Which publisher is releasing the essay collection, according to the interview about the Hitchhiker's Guide anthology?

— start PASSAGE SHOWN —

Tuesday, February 8, 2005

Everything you wanted to know about the upcoming book "The Anthology at the end of the Universe"

US independent publisher BenBella Books is going to publish at the end of april a book called "the anthology at the end of the Universe", a collection of essays about The Hitchhiker's Guide to the Galaxy. You can already pre-order this book on Amazon.com


Nicolas Botti : what is the philosophy beyond "the anthology..."

Glenn Yefeth : The philosophy behind “The Anthology at the End of the Universe” is to create a book about the Hitchhikers series that is as smart and insightful as the conversations that fans have among themselves. Many of science fiction’s greats are big fans of the works, and this series is their chance to discuss any aspect of the work that caught their fancy. The essays are primarily by science fiction and fantasy authors, but we have a few other types – computer scientists, psychologists, humor expert – thrown in for good measure. The essays range from hilarious to insightful to moving (a few are all three).

The book is completely unauthorized, and is a work of literary criticism, so contributors are free to criticize as well as celebrate Hitchhikers. But the tone overall is very much of celebration.
I can say that the volume is coming together brilliantly. Here are some of the highlights:
Cory Doctorow on the Wikipedia as the genuine Hitchhiker’s Guide

Jacqueline Carey on Hitchhikers, British humor, and a personal story on her time in London
Lawrence Watt-Evans’s very funny essay on Vogon poetry, and the history of the truly inept in art
Stephen Baxter on the use of science fiction tropes in Hitchikers

Don DeBrandt, writing an hysterical essay that only he can describe: "I intend to prove that God not only exists in Adams' universe, but identify who he is, explain what his plans are, and reveal once and for all why he seems to be obsessed with fish. The explanation I've cleverly worked out involves time-travel, the Sirius Cybernetics Corporation, Eddies in the space-time continuum and how he got there. The number forty-two turns out to be surprisingly relevant in a very real way, not so much as an answer but as a way of pointing out interesting questions....Oh yes, and Marvin turns out to be Christ."

— end PASSAGE SHOWN —
— start PROVIDED INFORMATION —

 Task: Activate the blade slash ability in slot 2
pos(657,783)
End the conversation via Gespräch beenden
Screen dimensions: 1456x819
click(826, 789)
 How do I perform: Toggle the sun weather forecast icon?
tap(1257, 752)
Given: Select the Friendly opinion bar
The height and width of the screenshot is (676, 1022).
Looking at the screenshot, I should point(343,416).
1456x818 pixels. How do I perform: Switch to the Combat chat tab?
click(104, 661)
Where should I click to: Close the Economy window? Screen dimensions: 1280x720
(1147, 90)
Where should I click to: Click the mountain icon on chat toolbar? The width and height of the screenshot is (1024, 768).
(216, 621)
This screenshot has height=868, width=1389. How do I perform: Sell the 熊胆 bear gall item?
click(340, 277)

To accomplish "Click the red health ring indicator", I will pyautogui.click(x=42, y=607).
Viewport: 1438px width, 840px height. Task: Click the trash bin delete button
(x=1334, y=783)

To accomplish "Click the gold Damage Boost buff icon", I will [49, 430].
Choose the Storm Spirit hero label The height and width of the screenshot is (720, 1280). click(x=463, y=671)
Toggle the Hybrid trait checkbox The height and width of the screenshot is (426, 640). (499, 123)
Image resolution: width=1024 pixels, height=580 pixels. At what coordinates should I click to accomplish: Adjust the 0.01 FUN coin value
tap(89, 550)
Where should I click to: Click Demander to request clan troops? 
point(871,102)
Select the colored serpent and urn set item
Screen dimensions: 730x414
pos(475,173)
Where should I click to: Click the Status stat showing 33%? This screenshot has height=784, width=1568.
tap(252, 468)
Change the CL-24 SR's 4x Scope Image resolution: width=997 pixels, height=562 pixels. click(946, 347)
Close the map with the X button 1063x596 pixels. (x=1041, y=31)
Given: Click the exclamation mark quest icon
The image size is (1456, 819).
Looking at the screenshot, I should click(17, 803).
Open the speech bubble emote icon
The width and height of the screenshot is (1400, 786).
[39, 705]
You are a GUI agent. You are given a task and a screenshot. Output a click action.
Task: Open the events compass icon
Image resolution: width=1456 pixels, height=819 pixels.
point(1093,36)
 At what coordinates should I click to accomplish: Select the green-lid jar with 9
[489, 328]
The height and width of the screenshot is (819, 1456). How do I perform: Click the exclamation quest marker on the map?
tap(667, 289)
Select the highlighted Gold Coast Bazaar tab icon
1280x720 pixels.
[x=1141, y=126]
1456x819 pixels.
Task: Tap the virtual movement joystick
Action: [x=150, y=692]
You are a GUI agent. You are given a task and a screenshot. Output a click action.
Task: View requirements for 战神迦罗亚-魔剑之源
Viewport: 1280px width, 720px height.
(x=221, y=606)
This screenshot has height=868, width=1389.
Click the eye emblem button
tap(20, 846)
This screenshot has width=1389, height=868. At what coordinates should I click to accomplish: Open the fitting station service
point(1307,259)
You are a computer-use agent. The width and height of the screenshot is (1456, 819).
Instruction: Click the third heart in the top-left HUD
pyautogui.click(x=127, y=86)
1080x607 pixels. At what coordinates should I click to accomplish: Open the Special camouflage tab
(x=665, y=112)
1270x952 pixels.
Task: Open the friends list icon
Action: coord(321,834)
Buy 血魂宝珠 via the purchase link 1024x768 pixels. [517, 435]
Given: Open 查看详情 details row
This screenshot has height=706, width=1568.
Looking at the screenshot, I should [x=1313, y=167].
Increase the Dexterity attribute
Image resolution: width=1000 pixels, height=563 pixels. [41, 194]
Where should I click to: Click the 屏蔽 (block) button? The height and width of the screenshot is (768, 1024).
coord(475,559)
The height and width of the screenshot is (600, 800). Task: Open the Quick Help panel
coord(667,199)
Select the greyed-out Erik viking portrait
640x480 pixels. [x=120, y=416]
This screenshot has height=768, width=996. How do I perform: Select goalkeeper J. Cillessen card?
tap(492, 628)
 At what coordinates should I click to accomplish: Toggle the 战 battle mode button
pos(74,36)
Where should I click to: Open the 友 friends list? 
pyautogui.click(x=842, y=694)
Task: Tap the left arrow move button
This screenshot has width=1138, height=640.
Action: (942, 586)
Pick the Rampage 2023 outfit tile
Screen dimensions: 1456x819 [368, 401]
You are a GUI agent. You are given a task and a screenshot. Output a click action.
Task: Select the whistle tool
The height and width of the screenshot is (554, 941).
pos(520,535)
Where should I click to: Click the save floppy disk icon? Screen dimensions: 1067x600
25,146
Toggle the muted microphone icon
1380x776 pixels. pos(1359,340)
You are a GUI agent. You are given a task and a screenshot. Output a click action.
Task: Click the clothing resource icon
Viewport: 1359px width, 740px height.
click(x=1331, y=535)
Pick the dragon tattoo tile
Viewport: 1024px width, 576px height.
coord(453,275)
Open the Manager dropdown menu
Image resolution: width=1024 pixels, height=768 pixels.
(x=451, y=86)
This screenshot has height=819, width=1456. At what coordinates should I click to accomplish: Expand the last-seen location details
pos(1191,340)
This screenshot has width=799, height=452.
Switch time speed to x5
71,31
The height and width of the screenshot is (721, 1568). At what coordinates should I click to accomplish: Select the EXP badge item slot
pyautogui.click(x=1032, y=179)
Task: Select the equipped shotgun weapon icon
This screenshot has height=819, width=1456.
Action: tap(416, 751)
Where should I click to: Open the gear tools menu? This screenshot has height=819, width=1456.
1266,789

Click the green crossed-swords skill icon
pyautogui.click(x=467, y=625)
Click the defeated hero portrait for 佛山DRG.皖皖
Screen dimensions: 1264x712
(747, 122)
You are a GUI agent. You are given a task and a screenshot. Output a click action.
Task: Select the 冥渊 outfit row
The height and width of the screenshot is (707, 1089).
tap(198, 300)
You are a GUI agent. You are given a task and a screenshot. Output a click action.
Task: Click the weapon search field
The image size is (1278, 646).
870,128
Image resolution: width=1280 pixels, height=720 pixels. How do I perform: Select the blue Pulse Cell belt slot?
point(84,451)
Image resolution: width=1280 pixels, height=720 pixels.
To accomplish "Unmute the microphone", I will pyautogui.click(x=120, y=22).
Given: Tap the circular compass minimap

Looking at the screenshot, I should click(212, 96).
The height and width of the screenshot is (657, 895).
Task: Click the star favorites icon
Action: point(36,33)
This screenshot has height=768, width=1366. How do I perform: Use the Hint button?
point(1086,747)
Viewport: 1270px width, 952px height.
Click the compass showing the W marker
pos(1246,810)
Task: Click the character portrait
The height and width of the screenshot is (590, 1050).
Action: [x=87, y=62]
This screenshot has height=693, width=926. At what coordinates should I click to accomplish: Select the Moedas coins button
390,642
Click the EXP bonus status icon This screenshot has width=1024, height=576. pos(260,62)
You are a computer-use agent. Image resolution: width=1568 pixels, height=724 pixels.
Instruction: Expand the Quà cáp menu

— end PROVIDED INFORMATION —

■ **SOLUTION FOR THIS TASK**
BenBella Books, a US independent publisher.